You are quite correct in there was a liquidity crisis throughout the international financial system. The system was working less and less effectively over the 3-4 years prior to the crash. The Lords of Finance covers these events in detail. Nonetheless, many economists state that the triggering event for the final collapse of the economic system was the US Stock Market collapse in 1929. When US banks were forced to come up with cash to pay off their margin calls, they called in loans both in the US and abroad with the ripple effect that liquidity dried up and eventually world economies collapsed. The actions taken by the Federal Reserve and US Government only compounded the problem.
Actually, the crash
itself was not the trigger, but I
really suggest you look at 3 banks (all folded during the period afterwards, and I don't have my notes on this handy) The crash was the visible final proof of the liquidity crisis. Or more precisely: Several banks (not just European, but they triggered what came next) called in their margin calls, as well as called in notes they were owed, backed by securities, all in the few days leading up to the crash.
Or: Bank A called in Bank B's note, who called in Bank C's, who then started scrambling around for cash, calling in every liquid asset, and calling in it's short term stock loans, which triggered the sell off. Sell offs are not triggers, they're the proof
of the trigger.
Lords of Finance IIRC, even discusses this. The economists are right in a
sense, that the stock market was 'the trigger' in a
psychological sense. But a
fair amount of people (Hughes was one, oddly enough) had already cotton onto the system's going into recession. What the crash did, was make it
obvious.
To be
really cold: the Trigger for the Great depression, was how the end of WW1 came about, combined with the farming market being... shall we say, substandard.
The stock market in itself, crashing, isn't a big deal. It was going to correct, a
lot of smart people knew this, and a fair amount had begun edging themselves out. What
the stock market crash did, was catch a
lot of banks without reserves, or others with no spare capital.

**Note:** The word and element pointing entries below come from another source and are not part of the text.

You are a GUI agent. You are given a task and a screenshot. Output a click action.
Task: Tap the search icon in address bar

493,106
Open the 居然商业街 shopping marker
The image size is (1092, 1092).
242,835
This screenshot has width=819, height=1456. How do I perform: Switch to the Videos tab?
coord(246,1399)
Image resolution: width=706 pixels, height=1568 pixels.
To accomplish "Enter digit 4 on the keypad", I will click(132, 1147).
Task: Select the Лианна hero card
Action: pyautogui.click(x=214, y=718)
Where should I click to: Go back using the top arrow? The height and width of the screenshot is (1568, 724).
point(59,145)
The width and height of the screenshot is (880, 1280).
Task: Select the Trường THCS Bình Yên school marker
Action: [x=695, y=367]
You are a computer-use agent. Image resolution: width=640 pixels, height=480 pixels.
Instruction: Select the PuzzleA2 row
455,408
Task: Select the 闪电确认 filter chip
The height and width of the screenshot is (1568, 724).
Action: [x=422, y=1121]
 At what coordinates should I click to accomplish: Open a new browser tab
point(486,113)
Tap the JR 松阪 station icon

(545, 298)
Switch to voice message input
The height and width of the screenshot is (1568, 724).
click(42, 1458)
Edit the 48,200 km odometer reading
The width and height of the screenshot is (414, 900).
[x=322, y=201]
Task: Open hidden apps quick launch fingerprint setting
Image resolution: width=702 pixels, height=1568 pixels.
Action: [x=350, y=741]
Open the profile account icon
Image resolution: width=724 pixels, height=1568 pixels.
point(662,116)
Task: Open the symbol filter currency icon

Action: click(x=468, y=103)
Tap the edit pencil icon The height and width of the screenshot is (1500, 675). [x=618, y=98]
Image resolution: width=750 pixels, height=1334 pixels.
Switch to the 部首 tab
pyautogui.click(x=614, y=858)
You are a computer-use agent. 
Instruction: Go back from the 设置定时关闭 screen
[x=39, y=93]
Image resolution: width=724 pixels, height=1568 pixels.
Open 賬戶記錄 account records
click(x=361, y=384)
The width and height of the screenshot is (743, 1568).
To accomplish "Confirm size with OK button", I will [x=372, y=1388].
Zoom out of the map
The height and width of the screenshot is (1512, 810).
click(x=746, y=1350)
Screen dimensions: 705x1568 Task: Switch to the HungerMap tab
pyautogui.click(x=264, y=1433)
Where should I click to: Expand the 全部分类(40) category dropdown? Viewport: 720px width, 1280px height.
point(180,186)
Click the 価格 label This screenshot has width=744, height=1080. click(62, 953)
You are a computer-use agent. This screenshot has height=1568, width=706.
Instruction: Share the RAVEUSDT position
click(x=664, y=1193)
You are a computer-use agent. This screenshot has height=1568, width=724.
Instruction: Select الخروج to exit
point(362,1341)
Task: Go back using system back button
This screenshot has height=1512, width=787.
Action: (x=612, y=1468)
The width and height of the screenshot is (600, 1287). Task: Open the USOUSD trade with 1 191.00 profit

The only practical way, given mores and political thought to prevent the great depression? In primus: No reparations, no war debt (which the US had actually proposed to a degree, IIRC, can't recall if it was Coolidge who suggested this, or was it Wilson, and if so, he was right to do so, maybe the
only thing he was right about...), which would have helped Austria and Germany out severely, and lessened the burden on Britain and France. Even
then, a nasty recession would have happened, period in roughly the same period, due to previous mentions of demand shock, and the farming crisis that was building.
This would have given Britain more money, and the ability to stabilize the system (to some degree) and quite possibly talk the US into helping stabilize.